炎症性肠病（IBD）是一类发病机制尚不明确且缺乏有效治疗药物的慢性肠道炎症性疾病。探究IBD病理机制具有重要的理论价值和科学意义。在炎症反应中，间充质细胞与肠上皮细胞的互作在损伤修复过程中发挥着重要作用。Wnt和Hippo-Yap信号通路在肠上皮细胞中的激活是促进损伤修复的关键因素。然而，肠上皮细胞如何感知炎症间充质微环境信号来调控上皮的Wnt和Hippo-Yap信号通路的分子机制仍尚未明确。在前期工作中，发现炎症信号可以诱导肠道间充质细胞表达Islr；间充质Islr通过参与调控肠上皮细胞的Wnt和Hippo-Yap信号通路来促进损伤修复过程。在本项目中，拟利用间充质细胞Islr基因条件敲除小鼠模型、肠道干细胞谱系追踪小鼠模型、结合人类结肠炎组织样本系统探究间充质的Islr在肠炎中调控肠上皮再生过程的功能及其作用机制，为炎症性肠病的诊断、治疗、药物设计提供新的靶点和科学依据。

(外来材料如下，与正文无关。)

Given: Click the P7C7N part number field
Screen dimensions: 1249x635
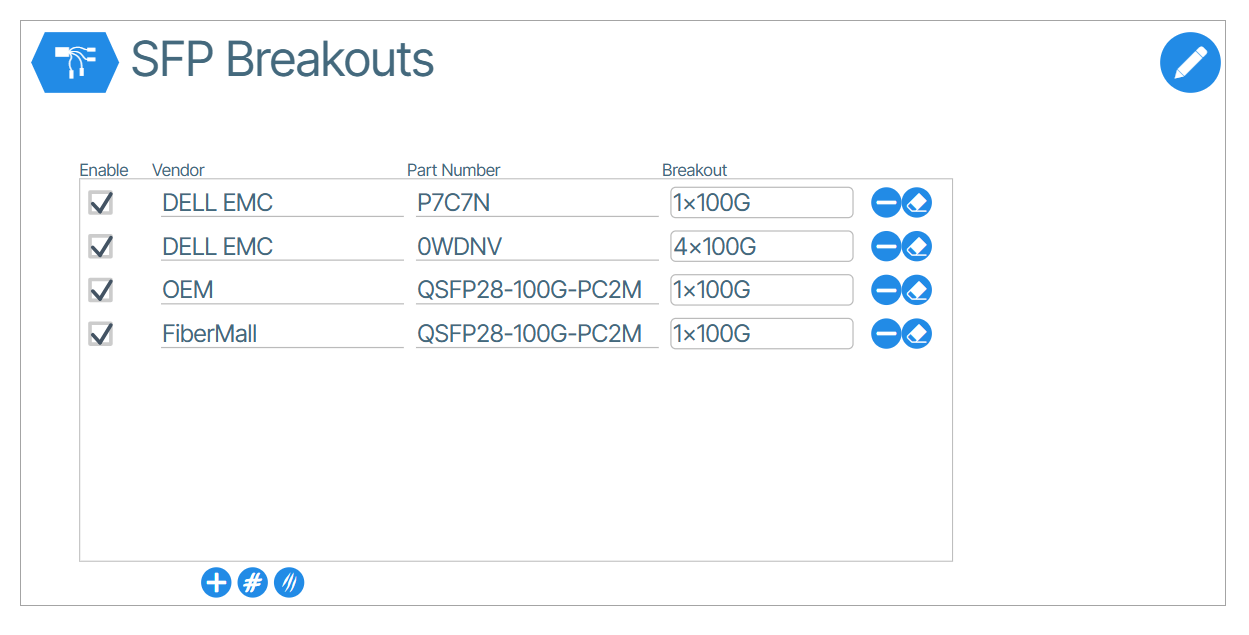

Inflammatory bowel disease (IBD) is a type of chronic inflammation in gut. Its pathogenesis is still unclear, consequently resulting in lack of valid drugs for IBD. It is highly significant and important to elucidate the mechanism underlying IBD pathogenesis. The interaction between mesenchymal and epithelial cells is important for epithelial repair during colitis. It is well-known that the activation of Wnt and Hippo-Yap signaling pathways in epithelial cells is critical for this process. However, it is largely unknown how epithelial cells sense mesenchymal signals to regulate the two signaling pathways. In our preliminary results, we found that inflammatory signals induced Islr expression in mesenchymal cells and that stromal Islr is involved in the regulation of Wnt and Hippo-Yap signaling pathways. In this proposal, we will utilize mesenchymal cells-specific Islr conditional knockout (cKO) mouse model, intestinal stem cell lineage tracing mouse model, and human IBD samples to investigate the functions and its molecular mechanism of Islr in regulating epithelial regeneration during colitis. It would provide scientific evidences for novel IBD diagnosis, therapeutic strategy and drug designation.